Will AMD add Ryzen AI to its desktop Ryzens? That, somewhat surprisingly, is less sure. McAfee considered the question in terms of the desktop’s power efficiency. Because of the power of the desktop, “maybe Ryzen AI becomes more of a testing tool as opposed to something that is driving the everyday value of the device,” he said. It’s possible that a high-core-count Threadripper could be used to train AI, but not necessarily use it, he added.
AMD
AMD does believe, though, that AI will sit at the table currently occupied by CPUs and GPUs, however.
“I really do believe there will be a point in time in the not-too-distant future where yes, as people think about the value of their system, it’s not just my CPU and my GPU, this, this becomes a third element of compute that that does add significant value to their platform,” McAfee said.
AI’s next steps
Chip evolution has typically followed a fairly simple progression. Developers come up with a new app, and program it to run on a general purpose CPU. Over time, the industry settles on a specific task (video games, say) and specialized hardware follows. Inferencing chips in the datacenter have been developed for years, but app developers are still figuring out what AI can do, let alone what consumers can use it for.
At that point, McAfee says, there will be two reasons for AI applications to run on your PC, rather than in the cloud. “There will be a point in time where those models reach a level of maturity or reach a practical application where it becomes the right step for the developer to quantize that model and to put it on, you know, local AI accelerators that live on a mobile PC platform for, you know, the battery life benefits,” he said.
Adam Taylor/IDG
The other reason? Security, McAfee added.
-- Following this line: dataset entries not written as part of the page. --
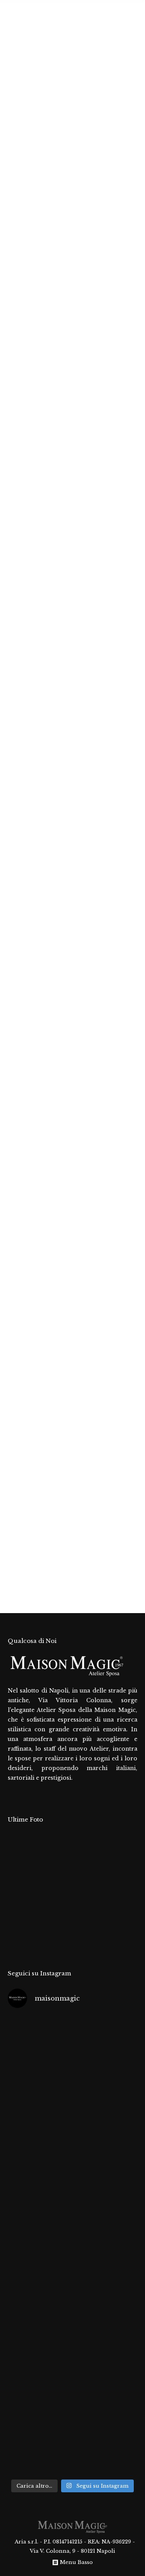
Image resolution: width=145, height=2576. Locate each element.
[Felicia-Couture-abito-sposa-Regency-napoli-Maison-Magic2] (23, 1847)
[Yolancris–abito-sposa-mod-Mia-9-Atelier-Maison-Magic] (82, 1877)
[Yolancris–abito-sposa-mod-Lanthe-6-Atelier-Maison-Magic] (52, 1907)
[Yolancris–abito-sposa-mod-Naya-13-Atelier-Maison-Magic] (82, 1847)
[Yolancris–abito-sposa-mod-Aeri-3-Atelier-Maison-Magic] (23, 1936)
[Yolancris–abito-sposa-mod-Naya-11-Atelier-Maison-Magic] (23, 1877)
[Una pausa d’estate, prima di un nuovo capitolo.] (72, 2053)
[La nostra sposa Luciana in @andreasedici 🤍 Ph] (72, 2283)
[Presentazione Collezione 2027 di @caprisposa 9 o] (72, 2436)
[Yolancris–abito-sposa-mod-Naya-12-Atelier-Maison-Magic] (112, 1847)
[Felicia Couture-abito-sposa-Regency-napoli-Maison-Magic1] (52, 1847)
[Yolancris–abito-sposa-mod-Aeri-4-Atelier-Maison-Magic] (112, 1907)
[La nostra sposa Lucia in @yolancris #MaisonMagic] (72, 2130)
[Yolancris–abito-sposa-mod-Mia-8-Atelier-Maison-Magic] (112, 1877)
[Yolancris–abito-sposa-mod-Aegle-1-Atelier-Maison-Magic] (82, 1936)
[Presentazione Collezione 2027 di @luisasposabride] (72, 2359)
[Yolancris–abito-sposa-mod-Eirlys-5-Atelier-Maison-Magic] (82, 1907)
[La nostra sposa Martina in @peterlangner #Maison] (72, 2206)
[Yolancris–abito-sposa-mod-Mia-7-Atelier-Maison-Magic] (23, 1907)
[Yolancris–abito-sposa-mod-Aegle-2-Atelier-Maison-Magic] (52, 1936)
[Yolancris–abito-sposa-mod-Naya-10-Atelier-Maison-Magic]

It’s likely that as AI is integrated into business life, that businesses and even consumers will want their own private AI services, so that their personal or business data doesn’t leak into the cloud. “I don’t want a public-facing instance scanning all of my email and documents, and potentially using that,” he said. “No.”
Software’s responsibility
McAfee avoided disclosing what he knew of Microsoft’s roadmap as well as the speculation that Windows 12 may be more closely integrated with AI. Consumer AI applications may include games, such as NPCs that have intelligent conversations, rather than scripted dialogue.
“I think that’s going to be the key,” McAfee said. “Over the next three years, the software and user experiences have to have to deliver that value, and move this from a really exciting, emergent technology that’s just making its way into the conversation on PCs into something that potentially is rather transformational,” he said.
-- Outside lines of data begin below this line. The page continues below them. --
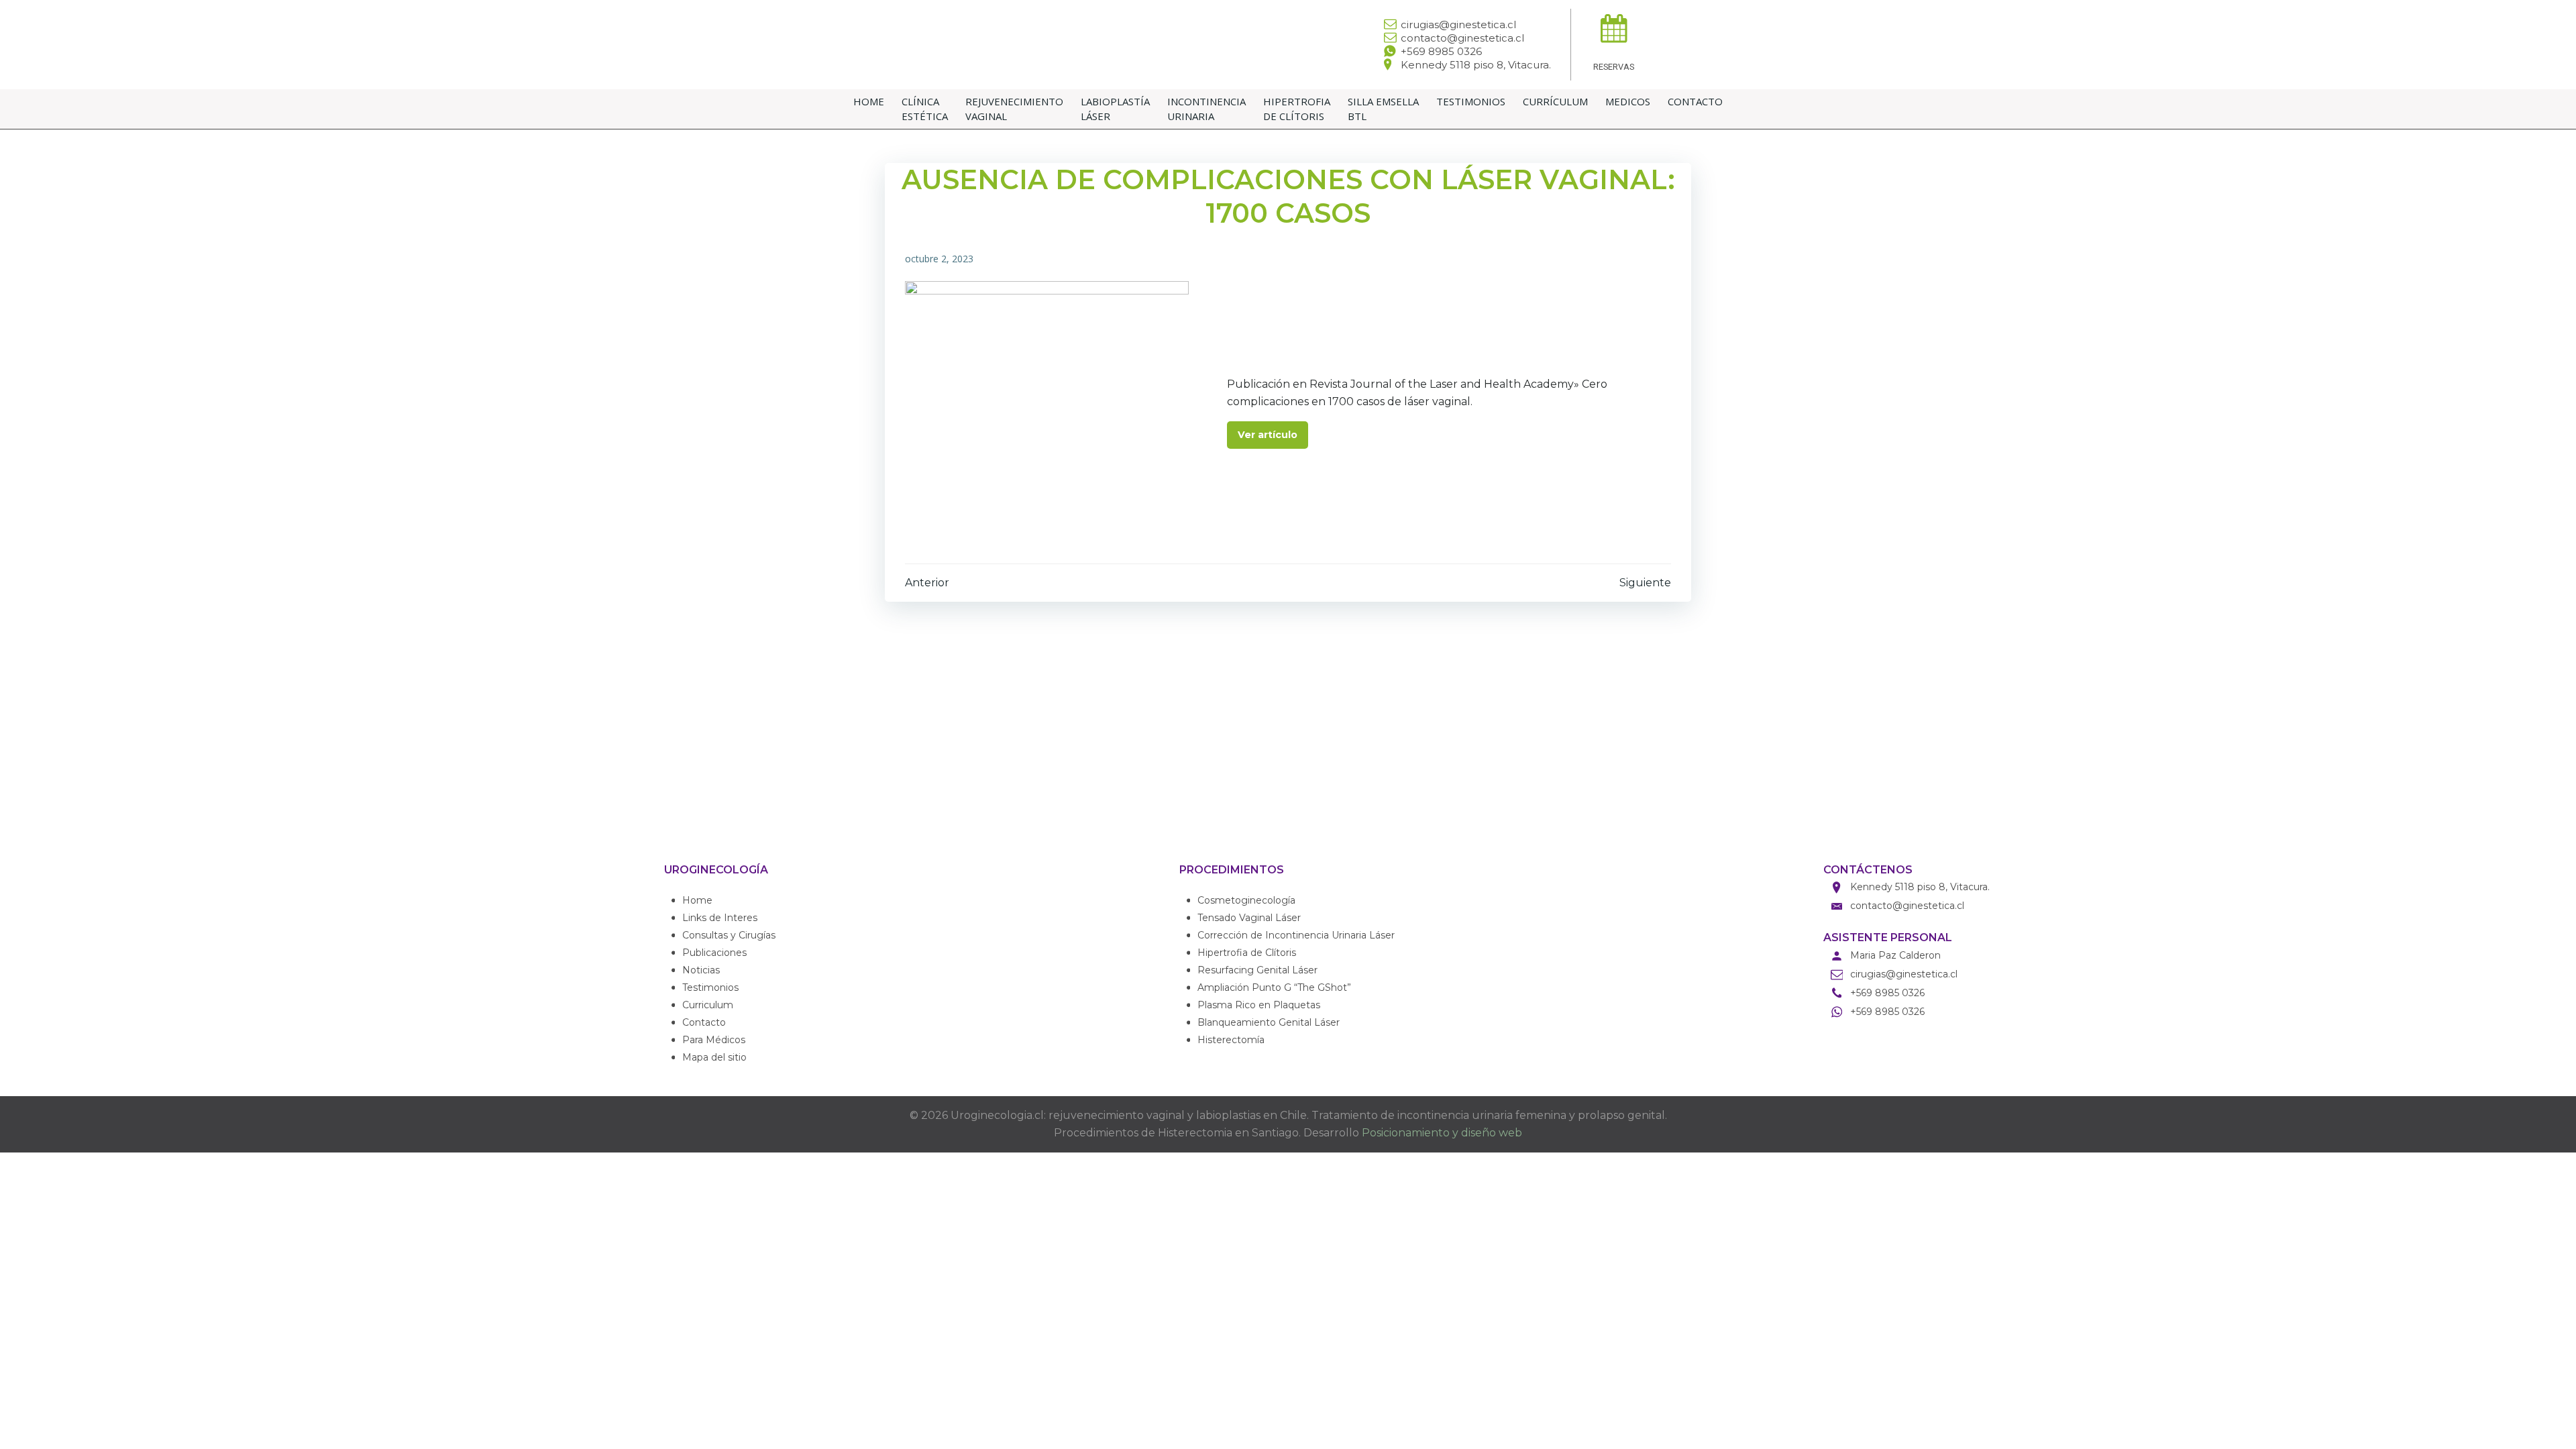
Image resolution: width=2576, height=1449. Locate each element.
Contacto (1695, 101)
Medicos (1627, 101)
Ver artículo (1267, 435)
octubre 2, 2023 (939, 258)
But, McAfee added, AMD, Intel, Qualcomm, and the rest of the hardware industry can’t be solely responsible for the success or failure of AI.
“Ultimately for this to be successful… It really boils down to, you know, does the software live up?” McAfee said. “Does the software and the user experience live up to the hype? I think that’s going to be the key. Over the next three years, the software and user experiences have to have to deliver that value, and move this from a really exciting, you know, sort of emergent technology that’s just making its way into the conversation on PCs, into something that it potentially is rather transformational to the way that we think about performance, and devices, and how we use them.”